Dr. Paul Auerbach is the world's leading outdoor health expert. His blog offers tips on outdoor safety and advice on how to handle wilderness emergencies.See all posts »
Sea Lion Bites
It seems that this is the week for aquatic animals to be irascible. A California sea lion has bitten at least 14 swimmers in the water of San Francisco's Aquatic Park Lagoon. While none of these bites has been serious, the prospect of being attacked and bitten has driven many enthusiasts from the water. According to reports, the animal appears to be watching victims from the shore. When the swimmers enter the water, the marine mammal follows and then makes its move to bump and bite them. The bites are nips, but carry an infection risk. Accordingly, the victims have been advised to take antibiotics. However, the San Francisco Department of Public Health has not recommended immunization against rabies.
The animal's behavior is not readily explained, as it does not appear to be defending a mate or any offspring. It is perhaps exhibiting territorial behavior, or as some have suggested, might be under the effects of toxic algae.
Sea lions and seals are usually mild-mannered mammals except during the mating season, when the males may become aggressive, and the breeding season, when both genders attack in defense of their newborn pups. Divers and swimmers should avoid ill-tempered and abnormally aggressive animals. There is nothing unique about the clinical aspects of these injuries, except for the post-bite infections.

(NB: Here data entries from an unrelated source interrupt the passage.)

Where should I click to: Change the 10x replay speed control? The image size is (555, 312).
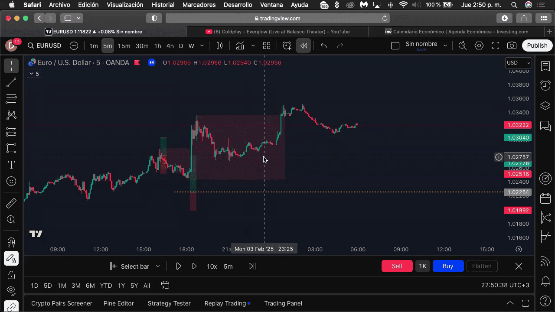point(212,266)
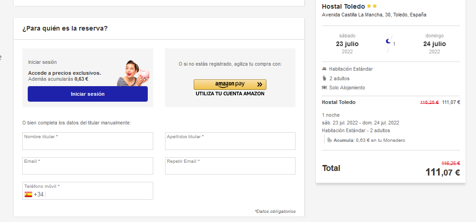Select the 24 julio check-out date

tap(434, 44)
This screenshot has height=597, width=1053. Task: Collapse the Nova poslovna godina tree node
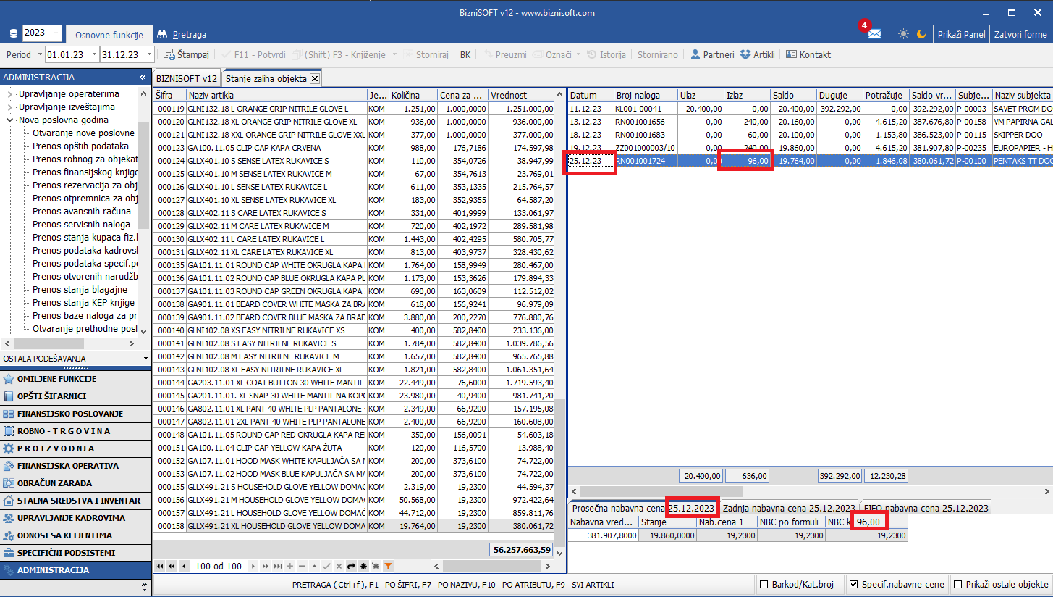[10, 120]
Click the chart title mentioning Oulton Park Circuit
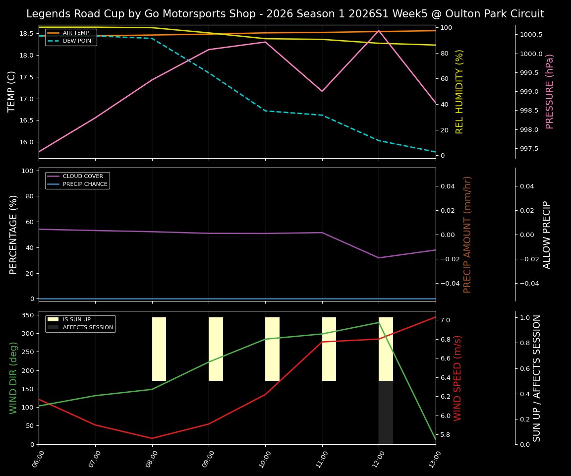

“Seal finger” (also called "spekk finger" or "blubber finger") follows a bite wound from a seal or from contact of even a minor skin wound with a seal’s mouth or pelt. It has traditionally been an occupational hazard of seal hunters, but has now been noted in aquarium workers and persons trying to save seals. One case was attributed to a polar bear (which may or may not have eaten a seal) bite. The affliction is characterized by an incubation period of 1 to 15 (typically, 4) days, followed by painful swelling of the digit, with or without destructive joint involvement. As the lesion worsens, the skin becomes taut and shiny, while the entire hand may swell and take on a brownish violet hue. It is quite possible to have involvement of adjacent fingers. It is common for the affliction to run a protracted course.

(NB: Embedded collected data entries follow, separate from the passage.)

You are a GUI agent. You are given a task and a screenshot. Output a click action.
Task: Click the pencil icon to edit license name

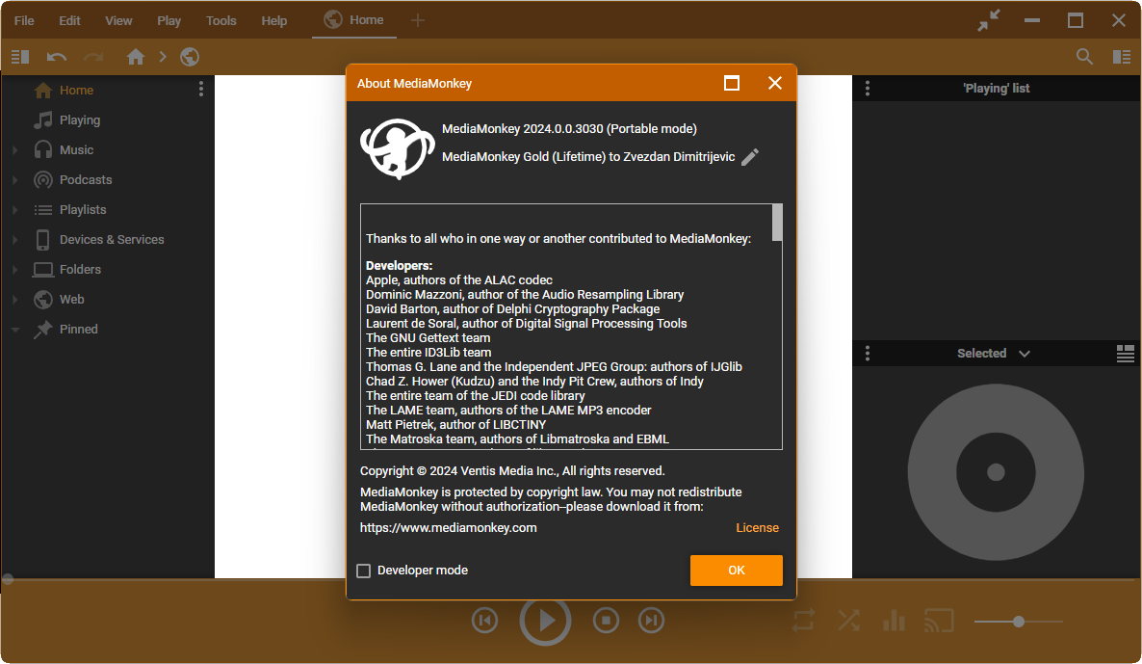click(x=750, y=157)
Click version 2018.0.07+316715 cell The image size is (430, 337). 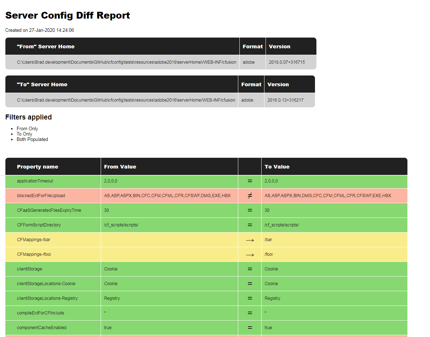[x=287, y=62]
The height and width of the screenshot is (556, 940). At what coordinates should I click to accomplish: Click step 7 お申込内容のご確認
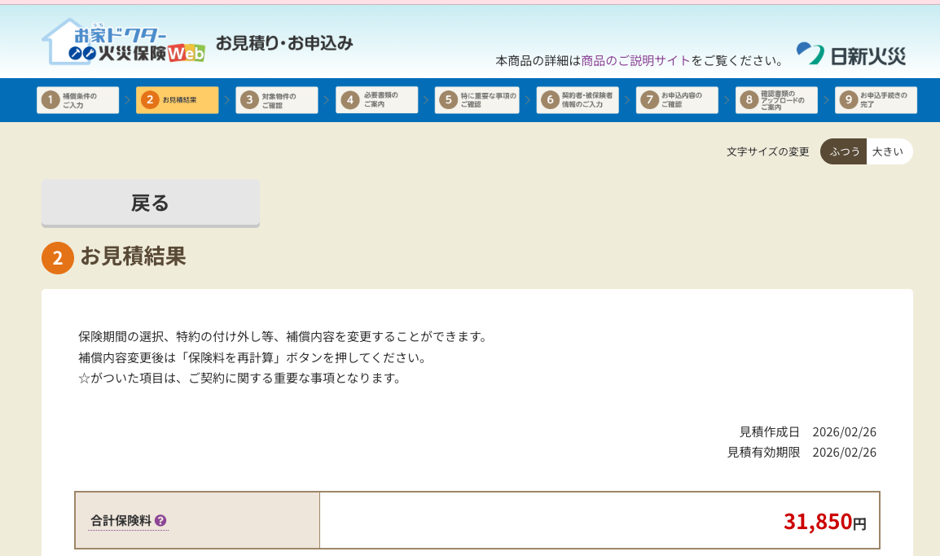point(677,100)
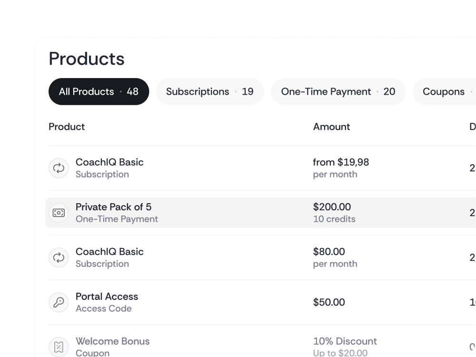This screenshot has height=357, width=476.
Task: Click the key icon next to Portal Access
Action: pyautogui.click(x=59, y=302)
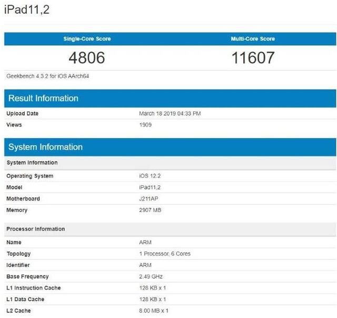Viewport: 337px width, 318px height.
Task: Click the upload date March 18 2019 value
Action: pos(170,113)
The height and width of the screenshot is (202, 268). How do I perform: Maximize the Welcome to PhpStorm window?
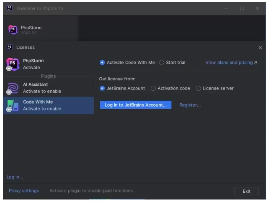pos(242,8)
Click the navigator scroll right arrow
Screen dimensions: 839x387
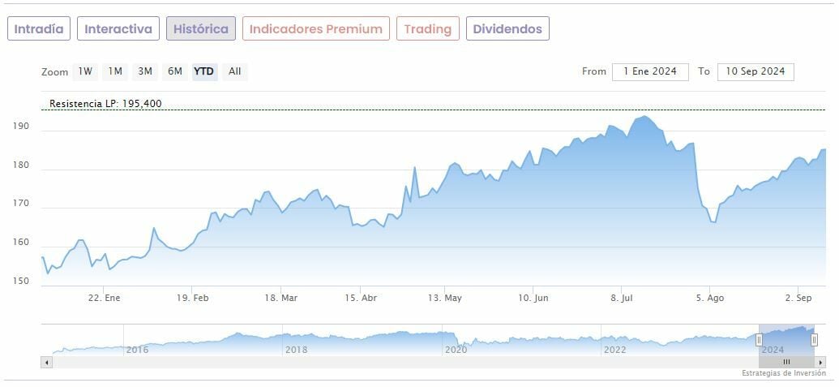click(x=820, y=362)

Current thinking focuses upon Mycoplasma species as the inciting cause. Infection with Erysipelothrix rhusiopathiae is in the differential diagnosis, but usually is characterized by a more reddened and sharply-bordered rash spread amongst multiple fingers.
Tetracycline is the recommended therapy. Certain other antibiotics, such as ciprofloxacin, may be useful if tetracycline is not available. Preventive measures washing all wounds as soon as possible vigorously with soap and water.